▶ GIVEN ENTRIES
---------------
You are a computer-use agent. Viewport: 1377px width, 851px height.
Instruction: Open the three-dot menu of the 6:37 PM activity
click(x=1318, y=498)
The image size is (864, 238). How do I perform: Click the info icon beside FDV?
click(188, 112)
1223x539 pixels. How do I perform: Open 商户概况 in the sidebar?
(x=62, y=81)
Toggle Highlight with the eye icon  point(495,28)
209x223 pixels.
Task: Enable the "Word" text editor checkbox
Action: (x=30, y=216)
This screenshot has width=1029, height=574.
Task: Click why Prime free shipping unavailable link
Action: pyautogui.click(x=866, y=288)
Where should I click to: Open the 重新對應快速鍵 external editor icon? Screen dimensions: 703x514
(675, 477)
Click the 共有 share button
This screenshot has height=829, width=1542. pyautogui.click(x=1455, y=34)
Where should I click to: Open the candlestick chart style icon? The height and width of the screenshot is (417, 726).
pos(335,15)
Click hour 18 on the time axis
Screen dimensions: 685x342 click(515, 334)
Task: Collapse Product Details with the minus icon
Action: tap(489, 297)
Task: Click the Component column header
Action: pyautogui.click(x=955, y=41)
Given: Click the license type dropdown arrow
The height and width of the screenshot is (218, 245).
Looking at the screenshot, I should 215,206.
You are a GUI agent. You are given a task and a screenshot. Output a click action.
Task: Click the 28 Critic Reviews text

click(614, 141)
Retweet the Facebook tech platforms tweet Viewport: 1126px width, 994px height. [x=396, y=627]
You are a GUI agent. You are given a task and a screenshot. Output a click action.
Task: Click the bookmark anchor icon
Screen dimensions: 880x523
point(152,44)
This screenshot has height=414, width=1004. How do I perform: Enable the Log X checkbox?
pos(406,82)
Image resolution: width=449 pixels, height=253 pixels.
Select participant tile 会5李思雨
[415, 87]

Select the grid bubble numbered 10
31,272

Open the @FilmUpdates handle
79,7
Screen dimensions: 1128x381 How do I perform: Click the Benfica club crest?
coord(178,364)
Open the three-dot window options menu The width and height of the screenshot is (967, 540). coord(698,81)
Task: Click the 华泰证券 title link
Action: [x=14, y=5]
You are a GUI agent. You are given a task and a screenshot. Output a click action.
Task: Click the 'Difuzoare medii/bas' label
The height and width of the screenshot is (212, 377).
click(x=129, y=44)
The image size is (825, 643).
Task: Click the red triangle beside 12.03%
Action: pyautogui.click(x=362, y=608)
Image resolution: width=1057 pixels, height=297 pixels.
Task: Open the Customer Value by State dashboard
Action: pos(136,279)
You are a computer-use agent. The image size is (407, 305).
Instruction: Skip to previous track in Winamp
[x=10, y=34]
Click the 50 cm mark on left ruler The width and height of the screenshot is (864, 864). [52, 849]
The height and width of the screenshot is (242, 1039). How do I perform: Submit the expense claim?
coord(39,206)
---------------
There is a run of lines above from the one with "Image resolution: width=449" to the one with "Task: Click the 'Difuzoare medii/bas' label"; print exactly that run, both ends included, and nothing else.

Image resolution: width=449 pixels, height=253 pixels.
Select participant tile 会5李思雨
[415, 87]

Select the grid bubble numbered 10
31,272

Open the @FilmUpdates handle
79,7
Screen dimensions: 1128x381 How do I perform: Click the Benfica club crest?
coord(178,364)
Open the three-dot window options menu The width and height of the screenshot is (967, 540). coord(698,81)
Task: Click the 华泰证券 title link
Action: [x=14, y=5]
You are a GUI agent. You are given a task and a screenshot. Output a click action.
Task: Click the 'Difuzoare medii/bas' label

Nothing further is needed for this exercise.